▸ What this task involves
Copy the entries below character for character, keeping every line as it appears.

BEGIN

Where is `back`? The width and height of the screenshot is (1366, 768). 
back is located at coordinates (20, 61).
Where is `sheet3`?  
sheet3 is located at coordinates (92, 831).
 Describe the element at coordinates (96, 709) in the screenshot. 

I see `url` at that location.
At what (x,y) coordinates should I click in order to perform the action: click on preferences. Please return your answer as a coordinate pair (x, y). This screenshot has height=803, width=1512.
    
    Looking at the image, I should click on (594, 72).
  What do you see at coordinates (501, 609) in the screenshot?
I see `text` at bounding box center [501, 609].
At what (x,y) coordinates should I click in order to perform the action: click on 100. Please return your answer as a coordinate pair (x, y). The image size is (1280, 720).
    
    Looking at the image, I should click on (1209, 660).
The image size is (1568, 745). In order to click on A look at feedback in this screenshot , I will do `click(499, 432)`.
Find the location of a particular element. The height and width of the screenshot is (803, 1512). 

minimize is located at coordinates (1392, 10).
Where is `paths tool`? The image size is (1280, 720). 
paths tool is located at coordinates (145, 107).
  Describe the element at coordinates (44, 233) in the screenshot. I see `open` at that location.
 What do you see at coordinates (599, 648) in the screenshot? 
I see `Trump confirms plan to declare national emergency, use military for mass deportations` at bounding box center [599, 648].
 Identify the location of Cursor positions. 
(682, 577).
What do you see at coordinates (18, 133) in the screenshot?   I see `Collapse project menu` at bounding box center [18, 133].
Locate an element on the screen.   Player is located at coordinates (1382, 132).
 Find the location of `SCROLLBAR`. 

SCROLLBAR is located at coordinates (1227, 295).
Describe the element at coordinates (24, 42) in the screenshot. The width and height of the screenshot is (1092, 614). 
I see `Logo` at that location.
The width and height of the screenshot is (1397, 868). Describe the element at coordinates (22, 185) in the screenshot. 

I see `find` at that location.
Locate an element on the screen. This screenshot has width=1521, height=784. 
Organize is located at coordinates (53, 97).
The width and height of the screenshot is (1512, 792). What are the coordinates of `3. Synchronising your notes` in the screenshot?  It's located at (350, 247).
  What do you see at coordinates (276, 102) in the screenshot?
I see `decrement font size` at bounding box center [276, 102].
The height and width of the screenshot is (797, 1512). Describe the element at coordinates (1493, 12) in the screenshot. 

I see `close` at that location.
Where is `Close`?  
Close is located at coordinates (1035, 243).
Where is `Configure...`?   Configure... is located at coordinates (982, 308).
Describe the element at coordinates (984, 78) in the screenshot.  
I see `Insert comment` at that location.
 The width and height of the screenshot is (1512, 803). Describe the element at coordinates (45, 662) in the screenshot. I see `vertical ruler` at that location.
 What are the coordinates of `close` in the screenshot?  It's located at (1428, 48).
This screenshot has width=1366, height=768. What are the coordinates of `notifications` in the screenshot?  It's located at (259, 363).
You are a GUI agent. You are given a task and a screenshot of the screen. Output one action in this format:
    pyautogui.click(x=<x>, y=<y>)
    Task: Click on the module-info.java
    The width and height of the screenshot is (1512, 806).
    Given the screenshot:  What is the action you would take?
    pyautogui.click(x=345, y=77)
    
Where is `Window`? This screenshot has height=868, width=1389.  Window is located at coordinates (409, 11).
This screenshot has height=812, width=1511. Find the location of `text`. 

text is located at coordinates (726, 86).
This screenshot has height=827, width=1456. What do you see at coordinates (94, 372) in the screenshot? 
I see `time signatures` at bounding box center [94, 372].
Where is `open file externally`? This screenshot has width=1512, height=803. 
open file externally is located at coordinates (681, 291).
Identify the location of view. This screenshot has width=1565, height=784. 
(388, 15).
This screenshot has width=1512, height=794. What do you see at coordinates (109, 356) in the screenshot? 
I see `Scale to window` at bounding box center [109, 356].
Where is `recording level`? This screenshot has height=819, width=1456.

END

▸ Complete answer
Where is `back`? The width and height of the screenshot is (1366, 768). 
back is located at coordinates (20, 61).
Where is `sheet3`?  
sheet3 is located at coordinates (92, 831).
 Describe the element at coordinates (96, 709) in the screenshot. 

I see `url` at that location.
At what (x,y) coordinates should I click in order to perform the action: click on preferences. Please return your answer as a coordinate pair (x, y). This screenshot has height=803, width=1512.
    
    Looking at the image, I should click on (594, 72).
  What do you see at coordinates (501, 609) in the screenshot?
I see `text` at bounding box center [501, 609].
At what (x,y) coordinates should I click in order to perform the action: click on 100. Please return your answer as a coordinate pair (x, y). The image size is (1280, 720).
    
    Looking at the image, I should click on (1209, 660).
The image size is (1568, 745). In order to click on A look at feedback in this screenshot , I will do `click(499, 432)`.
Find the location of a particular element. The height and width of the screenshot is (803, 1512). 

minimize is located at coordinates (1392, 10).
Where is `paths tool`? The image size is (1280, 720). 
paths tool is located at coordinates (145, 107).
  Describe the element at coordinates (44, 233) in the screenshot. I see `open` at that location.
 What do you see at coordinates (599, 648) in the screenshot? 
I see `Trump confirms plan to declare national emergency, use military for mass deportations` at bounding box center [599, 648].
 Identify the location of Cursor positions. 
(682, 577).
What do you see at coordinates (18, 133) in the screenshot?   I see `Collapse project menu` at bounding box center [18, 133].
Locate an element on the screen.   Player is located at coordinates (1382, 132).
 Find the location of `SCROLLBAR`. 

SCROLLBAR is located at coordinates (1227, 295).
Describe the element at coordinates (24, 42) in the screenshot. The width and height of the screenshot is (1092, 614). 
I see `Logo` at that location.
The width and height of the screenshot is (1397, 868). Describe the element at coordinates (22, 185) in the screenshot. 

I see `find` at that location.
Locate an element on the screen. This screenshot has width=1521, height=784. 
Organize is located at coordinates (53, 97).
The width and height of the screenshot is (1512, 792). What are the coordinates of `3. Synchronising your notes` in the screenshot?  It's located at (350, 247).
  What do you see at coordinates (276, 102) in the screenshot?
I see `decrement font size` at bounding box center [276, 102].
The height and width of the screenshot is (797, 1512). Describe the element at coordinates (1493, 12) in the screenshot. 

I see `close` at that location.
Where is `Close`?  
Close is located at coordinates (1035, 243).
Where is `Configure...`?   Configure... is located at coordinates (982, 308).
Describe the element at coordinates (984, 78) in the screenshot.  
I see `Insert comment` at that location.
 The width and height of the screenshot is (1512, 803). Describe the element at coordinates (45, 662) in the screenshot. I see `vertical ruler` at that location.
 What are the coordinates of `close` in the screenshot?  It's located at (1428, 48).
This screenshot has width=1366, height=768. What are the coordinates of `notifications` in the screenshot?  It's located at (259, 363).
You are a GUI agent. You are given a task and a screenshot of the screen. Output one action in this format:
    pyautogui.click(x=<x>, y=<y>)
    Task: Click on the module-info.java
    The width and height of the screenshot is (1512, 806).
    Given the screenshot:  What is the action you would take?
    pyautogui.click(x=345, y=77)
    
Where is `Window`? This screenshot has height=868, width=1389.  Window is located at coordinates (409, 11).
This screenshot has height=812, width=1511. Find the location of `text`. 

text is located at coordinates (726, 86).
This screenshot has height=827, width=1456. What do you see at coordinates (94, 372) in the screenshot? 
I see `time signatures` at bounding box center [94, 372].
Where is `open file externally`? This screenshot has width=1512, height=803. 
open file externally is located at coordinates (681, 291).
Identify the location of view. This screenshot has width=1565, height=784. 
(388, 15).
This screenshot has width=1512, height=794. What do you see at coordinates (109, 356) in the screenshot? 
I see `Scale to window` at bounding box center [109, 356].
Where is `recording level`? This screenshot has height=819, width=1456.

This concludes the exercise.